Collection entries

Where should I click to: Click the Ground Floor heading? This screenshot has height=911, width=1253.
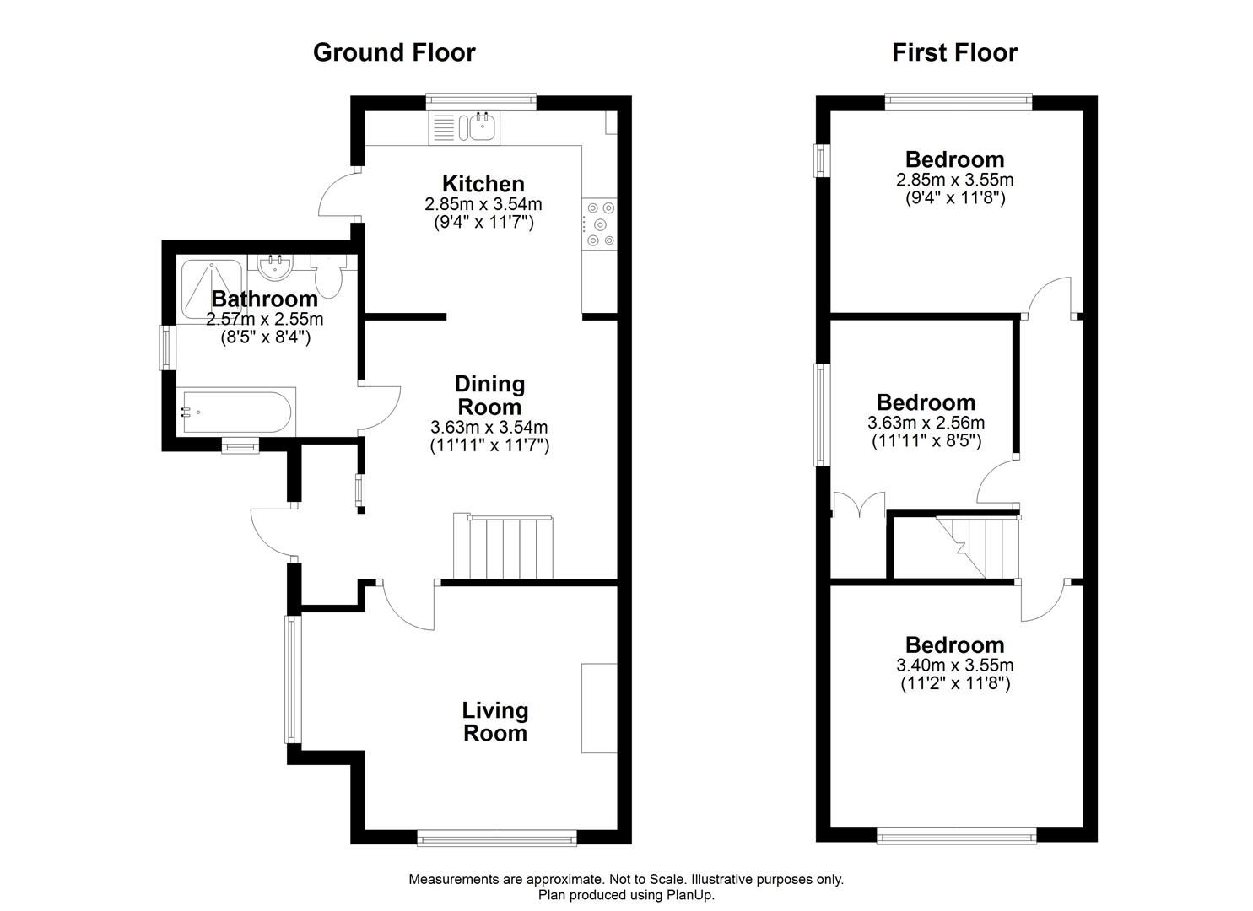click(x=394, y=52)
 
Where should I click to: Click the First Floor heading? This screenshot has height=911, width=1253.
click(x=954, y=52)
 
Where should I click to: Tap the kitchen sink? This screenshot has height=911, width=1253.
click(x=482, y=127)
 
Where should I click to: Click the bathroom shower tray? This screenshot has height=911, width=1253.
click(x=213, y=278)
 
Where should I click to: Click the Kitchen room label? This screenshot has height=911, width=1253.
click(x=483, y=184)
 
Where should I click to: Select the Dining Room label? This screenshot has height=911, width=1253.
click(x=489, y=395)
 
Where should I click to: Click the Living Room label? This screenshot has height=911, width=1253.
click(x=494, y=721)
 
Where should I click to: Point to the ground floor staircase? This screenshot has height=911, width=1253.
click(x=503, y=547)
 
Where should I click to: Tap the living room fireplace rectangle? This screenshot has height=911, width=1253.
click(x=598, y=708)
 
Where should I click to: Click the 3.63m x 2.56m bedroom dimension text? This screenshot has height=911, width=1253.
click(x=926, y=423)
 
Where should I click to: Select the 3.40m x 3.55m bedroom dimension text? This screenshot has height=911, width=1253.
click(x=954, y=666)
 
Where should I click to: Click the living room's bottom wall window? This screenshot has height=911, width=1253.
click(x=497, y=837)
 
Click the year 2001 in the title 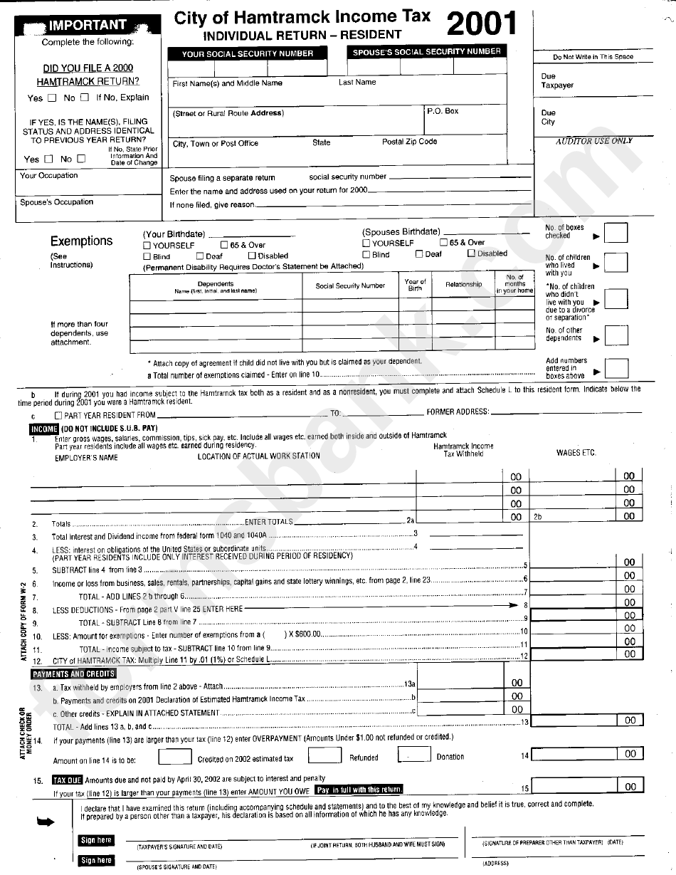(x=481, y=25)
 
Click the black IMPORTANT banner (x=87, y=26)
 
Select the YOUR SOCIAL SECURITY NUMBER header (x=247, y=53)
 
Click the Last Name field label (x=357, y=83)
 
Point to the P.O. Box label (x=443, y=111)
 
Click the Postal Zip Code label (x=409, y=142)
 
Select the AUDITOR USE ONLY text (x=593, y=141)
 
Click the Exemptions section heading (x=81, y=241)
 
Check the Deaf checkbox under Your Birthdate (x=201, y=256)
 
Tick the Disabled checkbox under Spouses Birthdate (x=471, y=253)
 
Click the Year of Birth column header (x=415, y=285)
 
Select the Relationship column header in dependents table (x=463, y=285)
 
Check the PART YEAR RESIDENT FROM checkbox (x=58, y=414)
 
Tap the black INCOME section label (x=43, y=429)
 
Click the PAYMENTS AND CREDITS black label (x=73, y=674)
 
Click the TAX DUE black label (x=68, y=779)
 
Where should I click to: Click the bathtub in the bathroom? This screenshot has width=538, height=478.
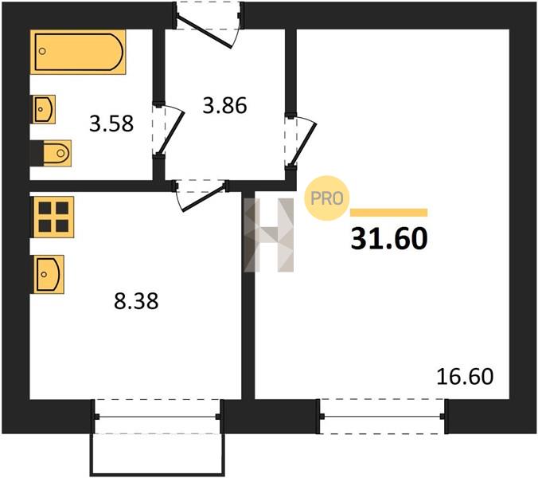coord(78,52)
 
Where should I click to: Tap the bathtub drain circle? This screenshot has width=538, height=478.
coord(42,52)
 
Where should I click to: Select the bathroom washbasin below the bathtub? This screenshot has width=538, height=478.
coord(45,109)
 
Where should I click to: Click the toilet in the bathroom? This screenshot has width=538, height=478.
coord(57,153)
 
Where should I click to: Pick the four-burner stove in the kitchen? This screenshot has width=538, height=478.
coord(53,217)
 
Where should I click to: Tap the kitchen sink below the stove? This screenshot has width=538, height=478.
coord(49,274)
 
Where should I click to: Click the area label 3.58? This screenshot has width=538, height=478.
coord(111,124)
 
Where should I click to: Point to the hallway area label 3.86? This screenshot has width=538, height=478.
coord(224,105)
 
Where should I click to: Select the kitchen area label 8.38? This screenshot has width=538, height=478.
coord(136,301)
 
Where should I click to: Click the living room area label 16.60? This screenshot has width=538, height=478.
coord(465,376)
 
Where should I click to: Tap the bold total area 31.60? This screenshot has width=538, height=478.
coord(389,239)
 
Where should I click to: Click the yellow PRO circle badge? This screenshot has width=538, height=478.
coord(327,198)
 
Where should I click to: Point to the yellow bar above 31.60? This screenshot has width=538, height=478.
coord(388,213)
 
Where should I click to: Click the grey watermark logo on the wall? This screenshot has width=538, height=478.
coord(269,235)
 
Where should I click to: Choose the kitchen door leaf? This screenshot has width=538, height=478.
coord(205,198)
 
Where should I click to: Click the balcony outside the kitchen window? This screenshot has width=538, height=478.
coord(157,455)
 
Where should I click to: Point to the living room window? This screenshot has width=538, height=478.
coord(383,417)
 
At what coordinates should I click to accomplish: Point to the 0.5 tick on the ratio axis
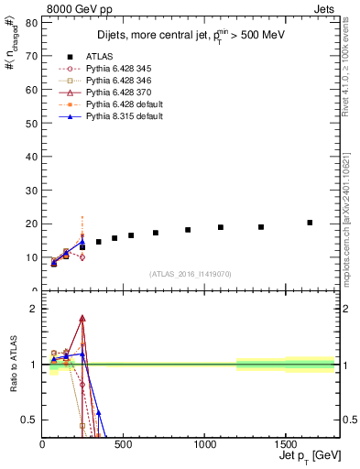(x=32, y=420)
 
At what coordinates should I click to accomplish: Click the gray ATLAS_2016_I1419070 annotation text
(x=191, y=273)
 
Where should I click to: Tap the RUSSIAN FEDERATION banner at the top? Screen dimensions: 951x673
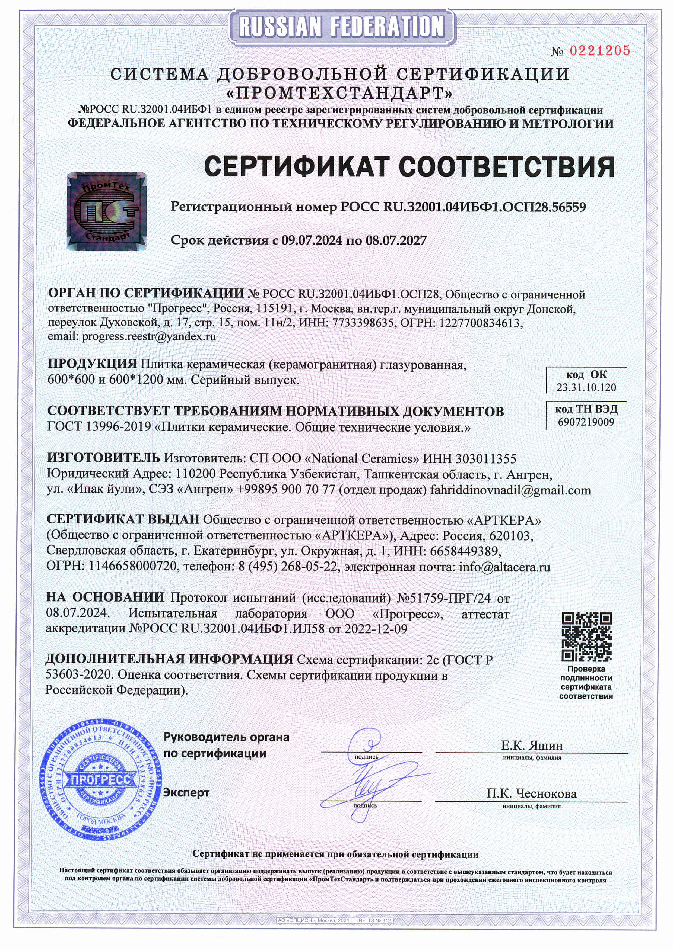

--- Exercise goal ---
Rewrite in full the lines from the one containing "Click the black IMPORTANT banner (x=87, y=26)" to the one containing "Check the Deaf", shifting every coordinate up by 149.

--- Full answer ---
Click the black IMPORTANT banner (x=236, y=175)
 
Select the YOUR SOCIAL SECURITY NUMBER header (x=396, y=202)
 
Click the Last Name field label (x=506, y=232)
 
Point to the P.O. Box label (x=592, y=260)
 
Click the Postal Zip Code label (x=558, y=291)
 
Select the AUDITOR USE ONLY text (x=742, y=290)
 
Click the Exemptions section heading (x=230, y=390)
 
Check the Deaf checkbox under Your Birthdate (x=350, y=405)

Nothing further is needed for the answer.